Hearn Dep't Stores, Inc. v. Commissioner

1954 U.S. Tax Ct. LEXIS 41 | Tax Ct. | 1954

Lead Opinion

OPINION.

Bruce, Judge:

At the hearing the petitioner asserted a claim for relief under section 722 (b) (2), (b) (4), and (b) (5).1 The record contains no facts indicating that petitioner is entitled to relief under section 722 (b) (5) and such section is not mentioned in brief filed by petitioner, and it is assumed that this contention is abandoned.

It is petitioner’s contention under section 722 (b) (2) that its business was depressed during the base period by its failure to obtain certain refinancing which it had contemplated, this failure having resulted in its being without adequate working capital which caused an involuntary reduction in inventory.

To sustain this contention the burden is upon petitioner to show that its business was depressed by a temporary economic circumstance “unusual in the case of the taxpayer.” Wadley Co., 17 T. C. 269; Lamar Creamery Co., 8 T. C. 928. The facts as established by the record show to our satisfaction that the failure to obtain the refinancing contemplated was not due to any economic circumstance peculiar to the petitioner.

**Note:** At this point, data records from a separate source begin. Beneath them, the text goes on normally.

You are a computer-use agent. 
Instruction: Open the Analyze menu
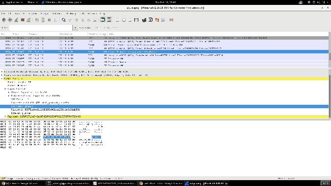(44, 14)
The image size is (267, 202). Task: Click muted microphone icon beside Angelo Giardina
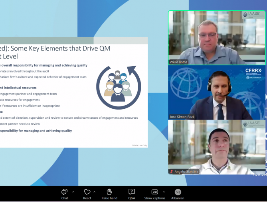(171, 172)
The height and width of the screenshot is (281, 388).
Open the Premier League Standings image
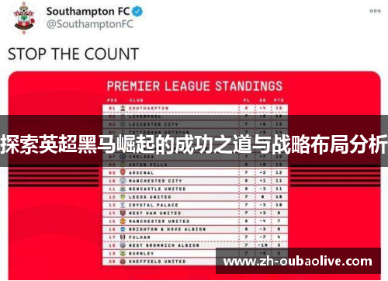pos(194,175)
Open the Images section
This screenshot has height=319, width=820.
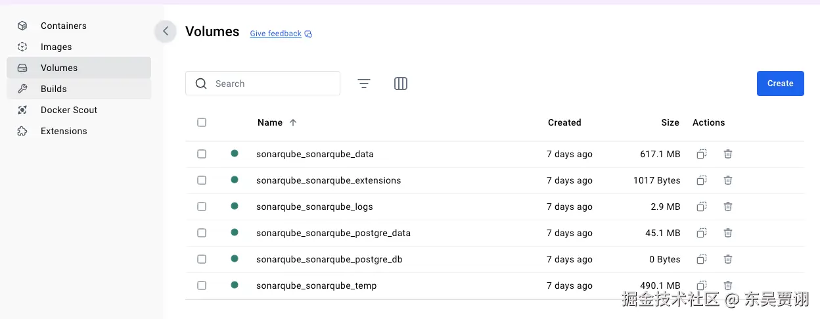tap(56, 47)
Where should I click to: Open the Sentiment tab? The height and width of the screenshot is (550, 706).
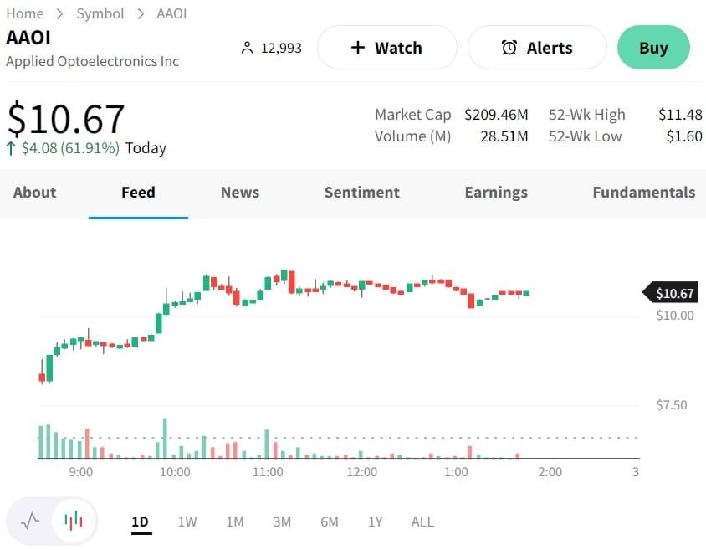pyautogui.click(x=362, y=193)
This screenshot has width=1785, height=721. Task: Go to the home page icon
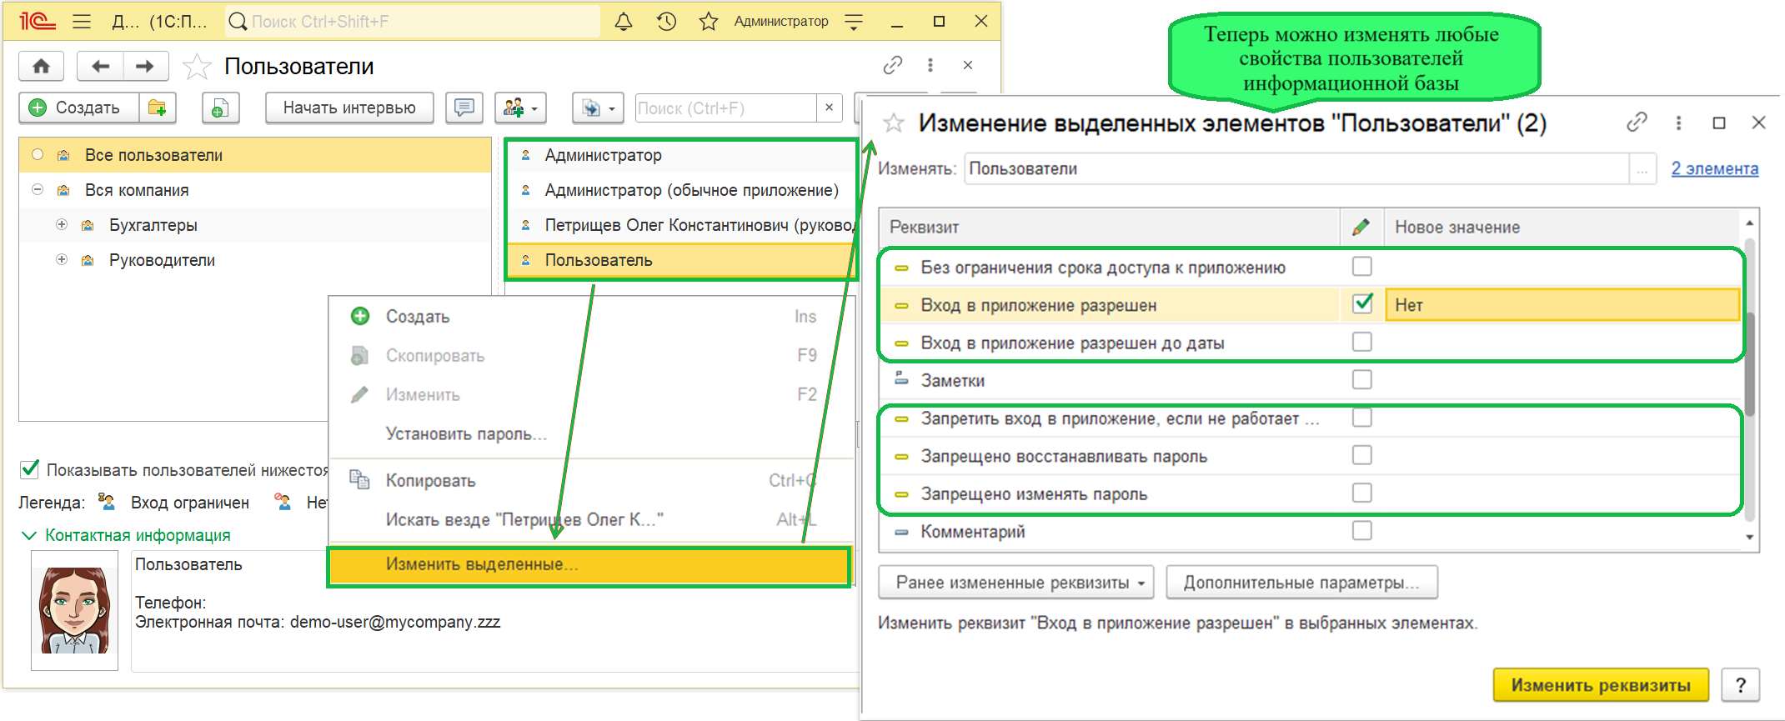coord(41,66)
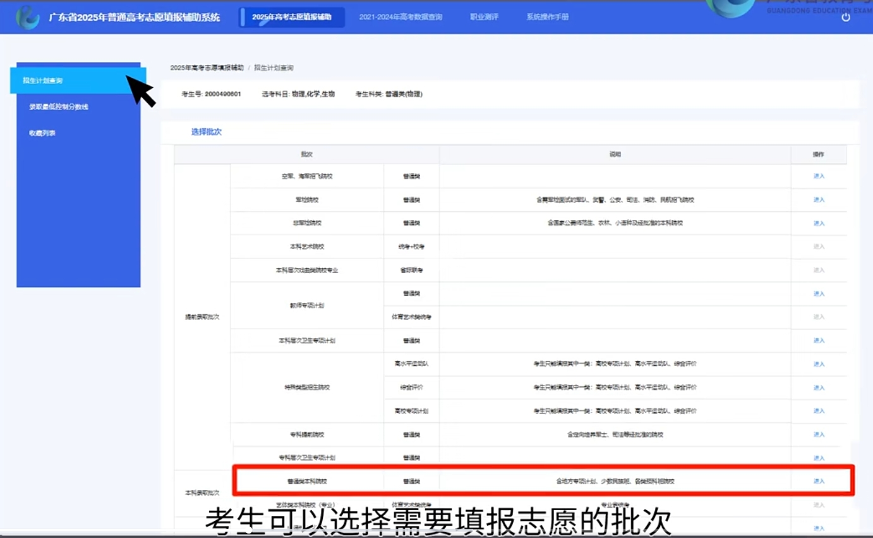This screenshot has height=538, width=873.
Task: Open 录取最低控制分数线 in the sidebar
Action: click(x=59, y=107)
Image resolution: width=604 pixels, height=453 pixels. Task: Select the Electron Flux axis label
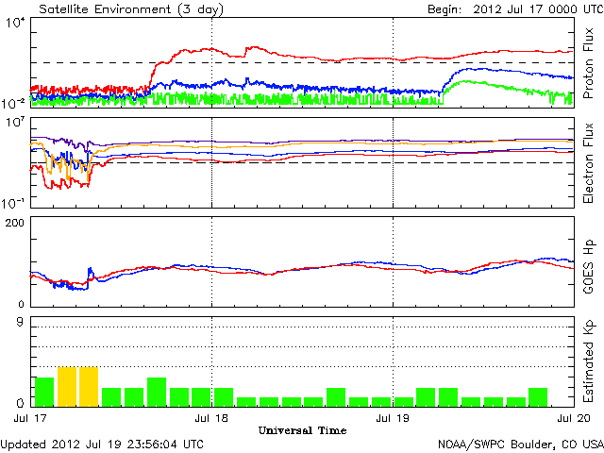[588, 163]
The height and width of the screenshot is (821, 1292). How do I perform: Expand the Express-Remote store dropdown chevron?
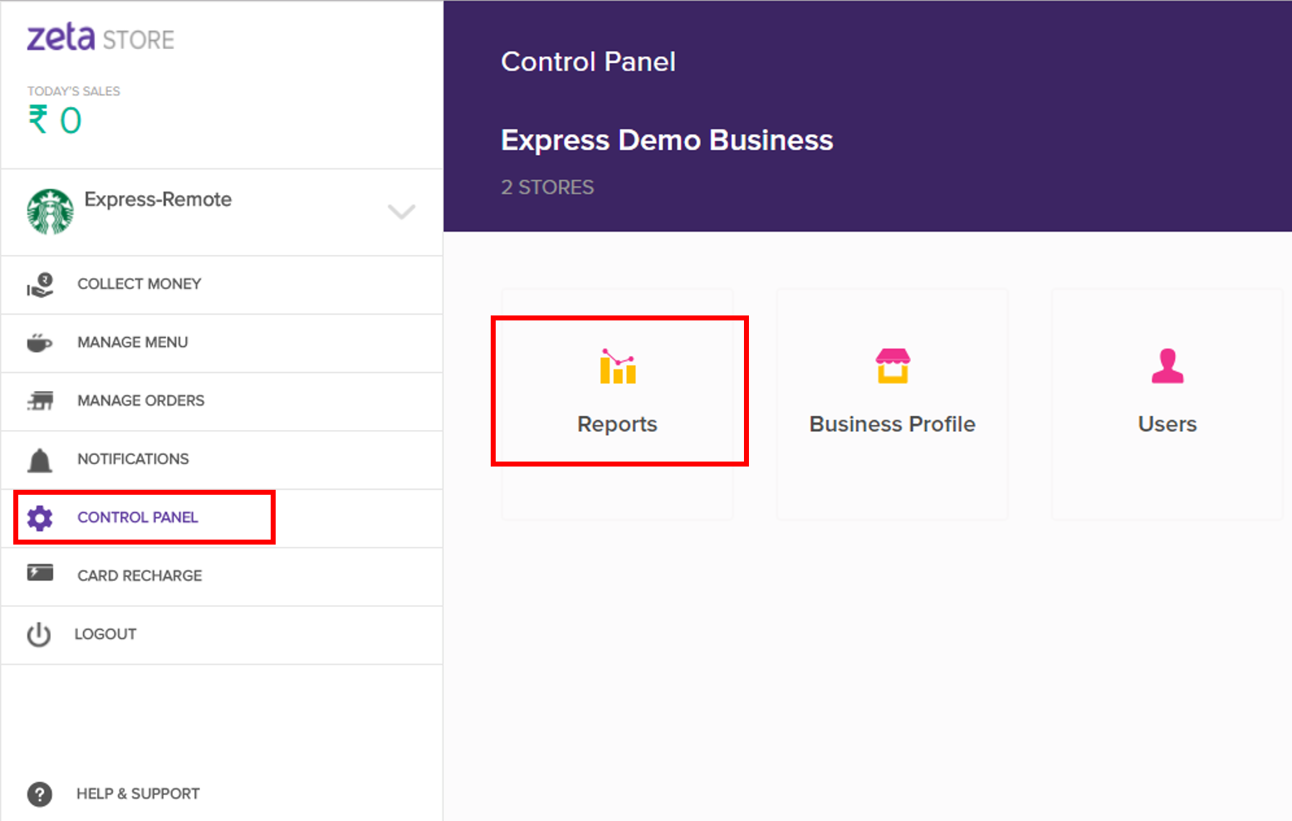[402, 212]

The facts, briefly stated, with respect to this circumstance are that the petitioner in 1937 embarked upon a program of expansion and acquired two department stores, one in the Bronx and the other in Newark, New Jersey. The acquisition of these stores was financed by the petitioner from its operating capital and was made at considerable expense. In one of the stores, although it occupied rented premises, extensive repairs and additions were made, including an additional story on the building and escalators. The cost of these improvements was far in excess of what was anticipated by petitioner. It also contracted to acquire a third department store at Jamaica, Long Island, this commitment being conditioned upon its securing a refinancing by a sale of preferred stock of $3,000,000. Of this amount, $350,000 was the estimated underwriting expense and of the balance of $2,650,000, in excess of $1,600,000 was to be used in retirement of outstanding preferred stock and more than $1,000,000 would be obligated for the purchase of the Jamaica store. It will thus be seen that from such financing little, if any, would be left as operating capital to petitioner.

We have found that petitioner had no firm understanding with the underwriter with respect to this refinancing, it being entirely contingent upon the condition of the stock market at the time. If the market was down and would not absorb the new issue of stock, the refinancing would not be accomplished. When the time arrived, the stock market was down and due to such fact the issue and sale of the new preferred stock was not possible. Had petitioner possessed a definite contract with the underwriter obligating the latter under any condition to underwrite the new issue of stock and this contract had been breached by the underwriter, the circumstance would have been peculiar to the petitioner. This, however, was not the case, and the circumstance making impossible the issuance and sale of new stock was a depression in the stock market having a general effect of curtailing issue and sale of new stock issues by all corporations.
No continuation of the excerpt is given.